Extend the anarcho-capitalism reading list, continuing directly after its final sentence in the same voice.

» Document extract

+++

Here
is the essential reading on anarcho-capitalism, which might
also be called the natural order, private-property anarchy,
ordered anarchy, radical capitalism, the private-law society,
or society without a state. This is not intended to be a comprehensive
list. Indeed, only English-language works currently in print
or forthcoming are included. Please note that suggestions are
welcome, especially for Section IV: Congenial
Writings.
I. Murray N. Rothbard and Austro-Libertarianism
At
the top of any reading list on anarcho-capitalism must be the
name Murray
N. Rothbard. There would be no anarcho-capitalist movement
to speak of without Rothbard. His work has inspired and defined
the thinking even of such libertarians such as R. Nozick, for
instance, who have significantly deviated from Rothbard, whether
methodologically or substantively. Rothbard's entire work is
relevant to the subject of anarcho-capitalism, but centrally
important are:
The
Ethics of Liberty, the most comprehensive presentation
and defense of a libertarian law code yet written. Grounded
in the tradition of natural law and in its style of axiomatic-deductive
reasoning, Rothbard explains the concepts of human rights, self-ownership,
original appropriation, contract, aggression, and punishment.
He demonstrates the moral unjustifiability of the state, and
offers smashing refutations of prominent limited-statist libertarians
such as L. v. Mises, F. A. Hayek, I. Berlin, and R. Nozick.
In
For
A New Liberty Rothbard applies abstract libertarian
principles to solve current welfare-state problems. How would
a stateless society provide for goods such as education, money,
streets, police, courts, national defense, social security,
environmental protection, etc.? Here are the answers.

+++

» Extracted entries
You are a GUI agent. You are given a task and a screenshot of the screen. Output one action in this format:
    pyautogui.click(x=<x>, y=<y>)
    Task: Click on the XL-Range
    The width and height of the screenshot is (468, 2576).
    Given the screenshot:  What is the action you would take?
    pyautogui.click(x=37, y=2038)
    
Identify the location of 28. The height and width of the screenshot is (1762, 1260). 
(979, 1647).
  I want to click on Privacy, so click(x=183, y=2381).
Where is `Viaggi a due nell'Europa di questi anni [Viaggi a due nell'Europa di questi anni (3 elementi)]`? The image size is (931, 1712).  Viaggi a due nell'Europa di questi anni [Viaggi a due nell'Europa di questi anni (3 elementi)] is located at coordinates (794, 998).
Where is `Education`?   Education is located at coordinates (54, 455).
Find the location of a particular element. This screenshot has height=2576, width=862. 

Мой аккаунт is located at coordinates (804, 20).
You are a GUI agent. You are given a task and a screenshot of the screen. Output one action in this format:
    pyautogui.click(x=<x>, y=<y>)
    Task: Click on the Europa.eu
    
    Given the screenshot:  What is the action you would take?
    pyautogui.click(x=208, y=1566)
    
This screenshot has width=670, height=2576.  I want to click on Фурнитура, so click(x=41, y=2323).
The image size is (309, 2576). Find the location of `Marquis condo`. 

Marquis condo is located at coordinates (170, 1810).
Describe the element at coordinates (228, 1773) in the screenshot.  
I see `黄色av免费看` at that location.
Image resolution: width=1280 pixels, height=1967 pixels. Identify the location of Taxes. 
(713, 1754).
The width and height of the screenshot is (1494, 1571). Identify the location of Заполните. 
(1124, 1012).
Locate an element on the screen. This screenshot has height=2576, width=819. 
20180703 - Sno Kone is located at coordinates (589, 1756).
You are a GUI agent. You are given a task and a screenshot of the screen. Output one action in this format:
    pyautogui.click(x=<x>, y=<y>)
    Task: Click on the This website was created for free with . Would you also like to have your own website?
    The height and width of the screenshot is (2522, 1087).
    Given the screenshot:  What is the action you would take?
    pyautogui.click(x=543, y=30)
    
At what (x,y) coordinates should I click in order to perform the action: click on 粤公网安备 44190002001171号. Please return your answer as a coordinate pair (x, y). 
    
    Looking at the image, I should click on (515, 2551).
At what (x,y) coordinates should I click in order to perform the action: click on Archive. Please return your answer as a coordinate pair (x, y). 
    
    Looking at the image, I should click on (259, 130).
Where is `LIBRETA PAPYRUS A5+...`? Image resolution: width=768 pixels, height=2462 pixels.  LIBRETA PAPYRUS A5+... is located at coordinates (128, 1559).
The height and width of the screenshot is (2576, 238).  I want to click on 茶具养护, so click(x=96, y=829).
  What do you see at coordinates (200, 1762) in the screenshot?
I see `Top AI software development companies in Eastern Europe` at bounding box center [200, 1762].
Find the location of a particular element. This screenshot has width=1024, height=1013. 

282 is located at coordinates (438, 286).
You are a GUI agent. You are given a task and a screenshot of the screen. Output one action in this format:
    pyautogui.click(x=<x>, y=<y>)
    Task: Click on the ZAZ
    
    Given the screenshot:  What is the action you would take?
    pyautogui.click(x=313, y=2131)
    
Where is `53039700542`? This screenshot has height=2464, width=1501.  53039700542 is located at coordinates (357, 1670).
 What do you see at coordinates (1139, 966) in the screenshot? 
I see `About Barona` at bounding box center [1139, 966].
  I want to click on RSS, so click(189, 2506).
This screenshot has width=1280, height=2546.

+++

» Result for this task
Power
and Market is the most comprehensive theoretical analysis
of the inefficiencies and counterproductive effects of every
conceivable form of government interference with the market,
from price controls, compulsory cartels, anti-trust laws, licenses,
tariffs, child labor laws, patents, to any form of taxation
(including Henry George's proposed "single tax" on ground land).
Egalitarianism
As a Revolt Against Nature is a marvelous collection
of Rothbard essays on philosophical, economic, and historical
aspects of libertarianism, ranging from war and revolution to
kids' and women's liberation. Rothbard shows his intellectual
debt both to Ludwig von Mises and Austrian economics (praxeology)
and to Lysander Spooner and Benjamin Tucker and individualist-anarchist
political philosophy. This collection is the best single introduction
to Rothbard and his libertarian research program.
The
four-volume Conceived
in Liberty is a comprehensive narrative history of colonial
America and the role of libertarian ideas and movements. Rothbard's
magisterial two-volume An
Austrian Perspective on the History of Economic Thought
traces the development of libertarian economic and philosophical
thought throughout intellectual history. The
Irrepressible Rothbard contains delightful libertarian
commentary on political, social, and cultural issues, written
during the last decade of Rothbard's life.
Justin
Raimondo has written an insightful biography: Murray
N. Rothbard: An Enemy of the State.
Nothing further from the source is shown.